Meditating on the Parables of Luke: 17. The Pharisee & the Publican

Luke 18:9-14:  To some who were confident of their own righteousness and looked down on everyone else, Jesus told this parable: “Two men went up to the temple to pray, one a Pharisee and the other a tax collector. The Pharisee stood by himself and prayed: ‘God, I thank you that I am not like other people—robbers, evildoers, adulterers—or even like this tax collector. I fast twice a week and give a tenth of all I get.’  But the tax collector stood at a distance. He would not even look up to heaven, but beat his breast and said, ‘God, have mercy on me, a sinner.’  I tell you that this man, rather than the other, went home justified before God. For all those who exalt themselves will be humbled, and those who humble themselves will be exalted.”

Purpose & Context: We seem to be in a part of Luke where rather than consequential flow being the style he uses, he instead simply picks up on a variety of, dare we say, bits and pieces of the things he has been told. I say this because there seems no direct flow into this parable from the previous one about not giving up on prayer. The only link, and it is a good one, is that both parables involve prayer but in this one, prayer is the channel for revealing the heart and not the heart of the parable itself.   The point is made very obvious from the outset: “To some who were confident of their own righteousness and looked down on everyone else, Jesus told this parable.”   That’s it, it is about humility before God and how that is revealed through the way different people pray.

Content:

  • there are two men who go to the temple to pray.
  • one is a Pharisee who distanced himself from other people, exalting himself in declaring how righteous he was, fasting and giving tithes – certainly different from that tax-collector over there!
  • the other was the tax collector, who came in humility, not daring to look up to God, and just simply prayed for forgiveness and mercy, acknowledging he was a sinner.

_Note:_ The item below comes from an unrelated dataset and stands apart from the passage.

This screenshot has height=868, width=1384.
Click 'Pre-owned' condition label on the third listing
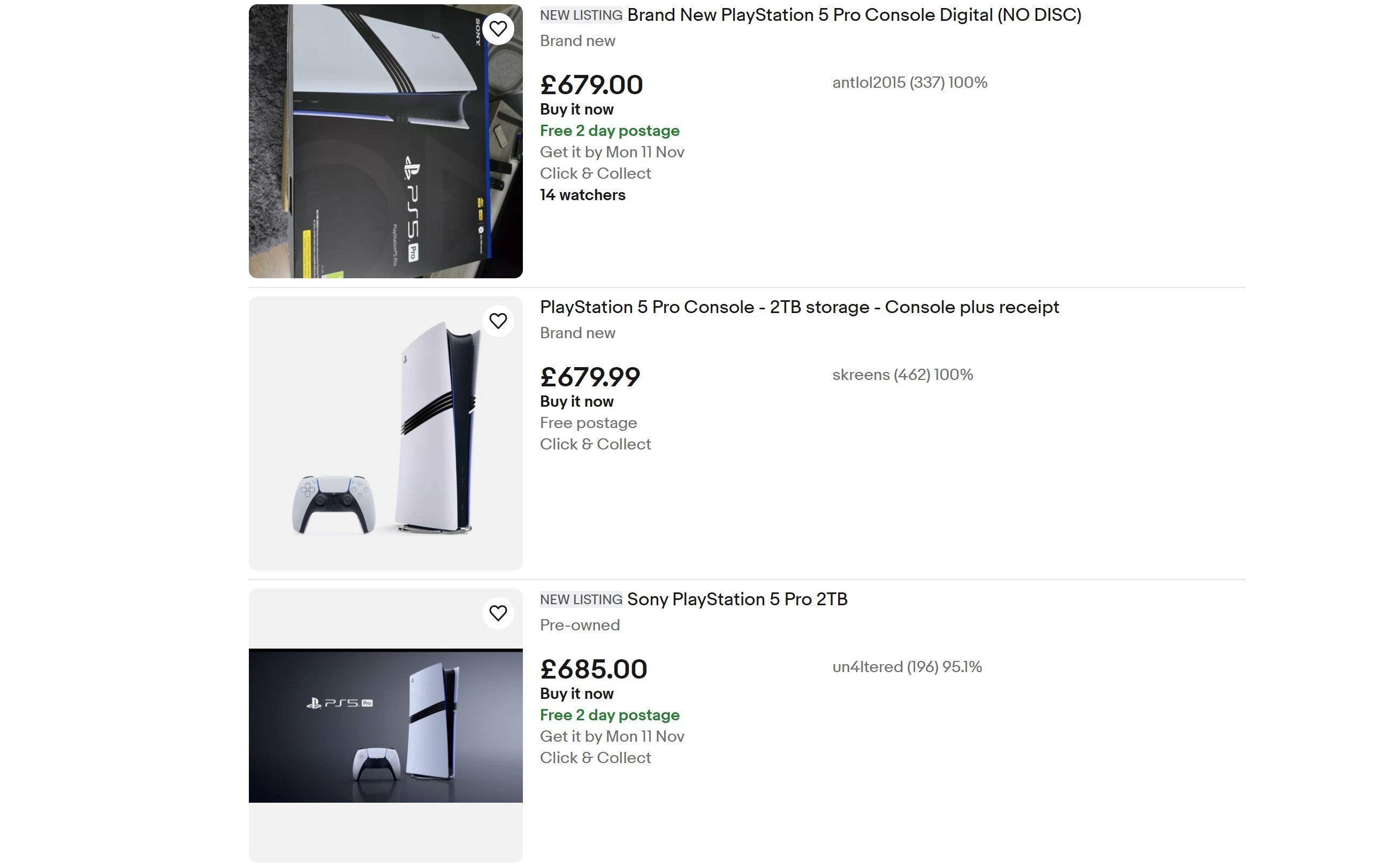pyautogui.click(x=579, y=625)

The punchline that follows is clear: “I tell you that this man, rather than the other, went home justified before God.”  That is the conclusion from the parable, but what brings that about?

The principle behind it is obviously stated: “For all those who exalt themselves will be humbled, and those who humble themselves will be exalted.”

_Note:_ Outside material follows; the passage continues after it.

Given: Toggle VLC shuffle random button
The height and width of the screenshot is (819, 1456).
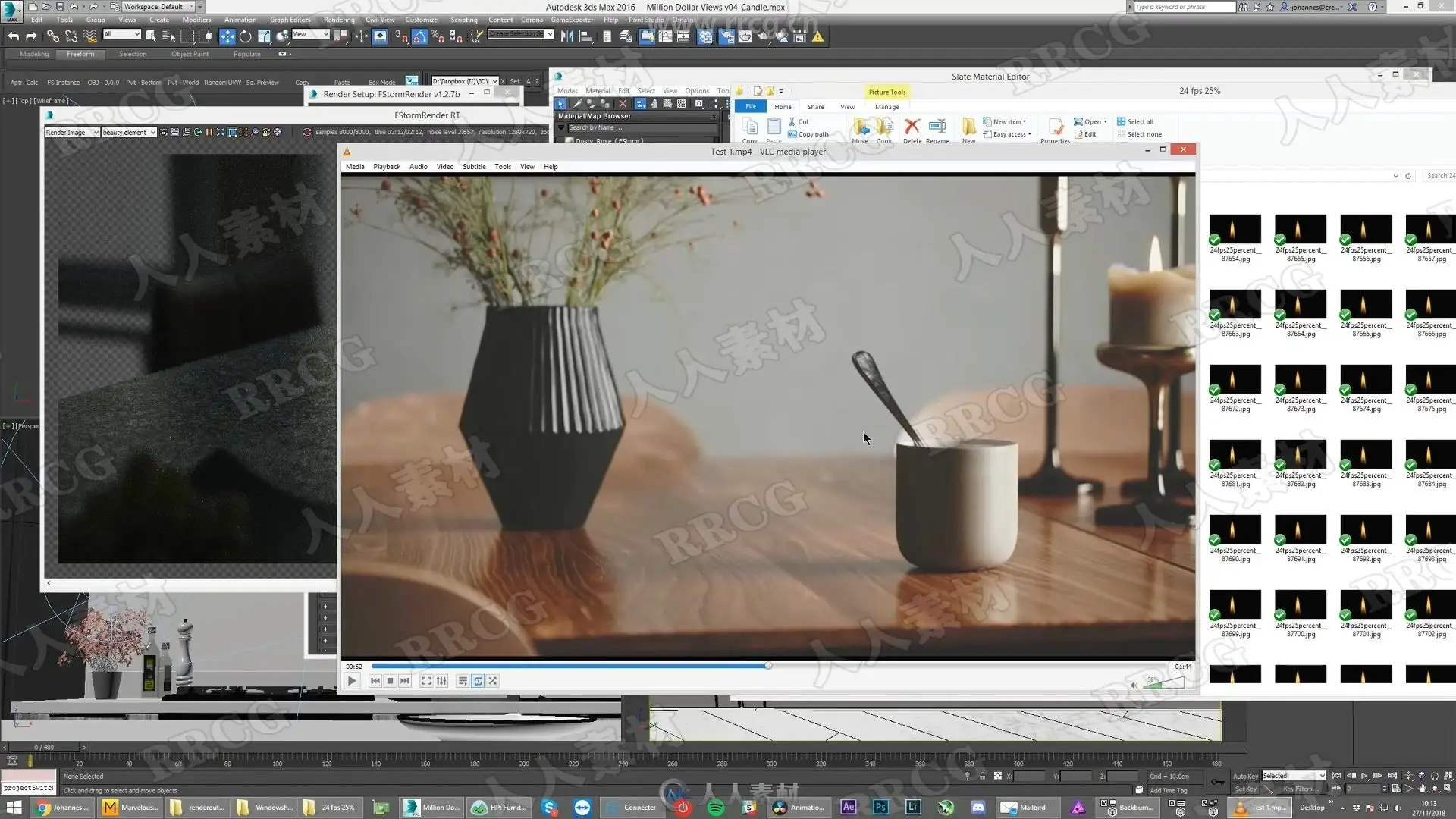Looking at the screenshot, I should (493, 681).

Application: Again, this is one of those parables that are so obvious that we wonder whether any comment is necessary. Yet it is worth dwelling on the nature of the two men in the parable. First, the Pharisee. This is a man who is clearly very religious. The Pharisees were known for their knowledge of the Law and their zeal for upholding it. This man at least expresses piety through the standard ways, fasting and giving tithes. However, it is his attitude that brings censure. Because of his piety he thinks he is better than other men, certainly better than obvious sinners, like the worldly and often corrupt tax-collectors. He comes before God displaying his pride openly.

Second, there is the tax-collector who, yes, is possibly worldly and corrupt – be he knows it and is not proud of it. He still has a desire to pray but he doubts his standing before God and all he can do is ask for mercy. In this he is being utterly real. This is not to condone his lifestyle but it is to acknowledge the humility with which he comes.

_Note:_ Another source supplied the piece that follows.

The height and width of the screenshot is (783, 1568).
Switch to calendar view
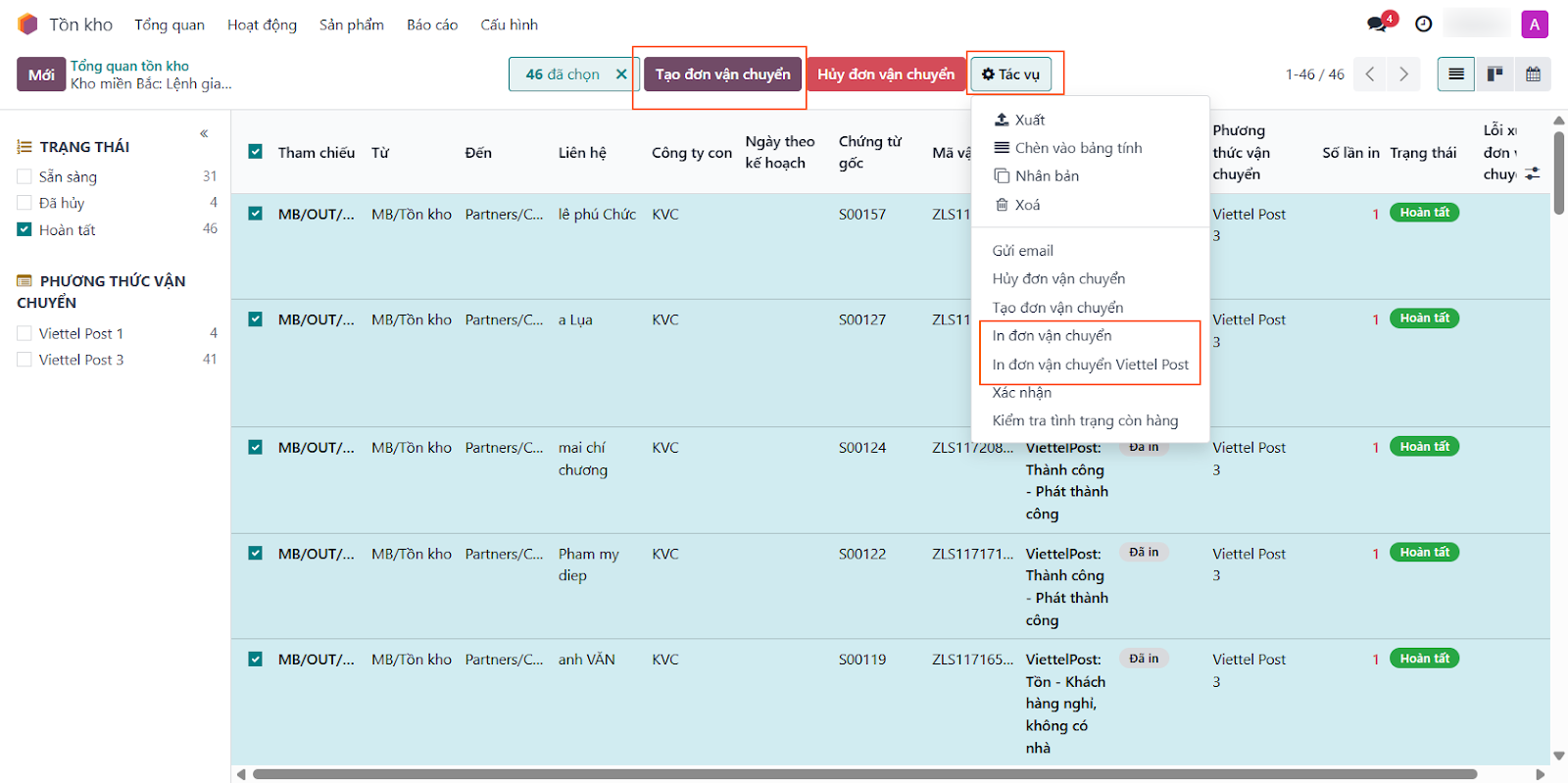pos(1533,74)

For us who are Christians of long-standing, this can be an uncomfortable parable if we are willing to be honest with ourselves, for after years of seeking to remain righteous before God, it is so easy to slip into an attitude of superiority when we look at other people who are not believers, those who are not bothered about righteousness.

Even more it is so easy to become complacent about prayer and, as I have commented elsewhere, especially public prayer. How easy we pray mechanically, just saying the right words, with little consideration to the thought that God – almighty, holy God – is there, is the one we are addressing. How rarely it is that people ‘out front’ pause before the Presence before they utter the words, how rare that they come with humility. I am sure that most of us would look at this very simple and straight forward parable and denounce the Pharisee without realizing that in many ways we are more like him than like the other man.

It is a difficult balance to hold, this realization on one hand that we are children of God, with a loving heavenly Father and all the familiarity of years of teaching and experience that has blessed us, while at the same time remembering that actually we ARE still sinners, redeemed yes, but still prone to sometimes getting it wrong (see 1 Jn 2:1) and we are what we are because of what Jesus has done and what the Holy Spirit is doing in us. As Paul said, we have no room to boast (Rom 3:27, Gal 6:4, Eph 2:9) just room for humility. May we remember that.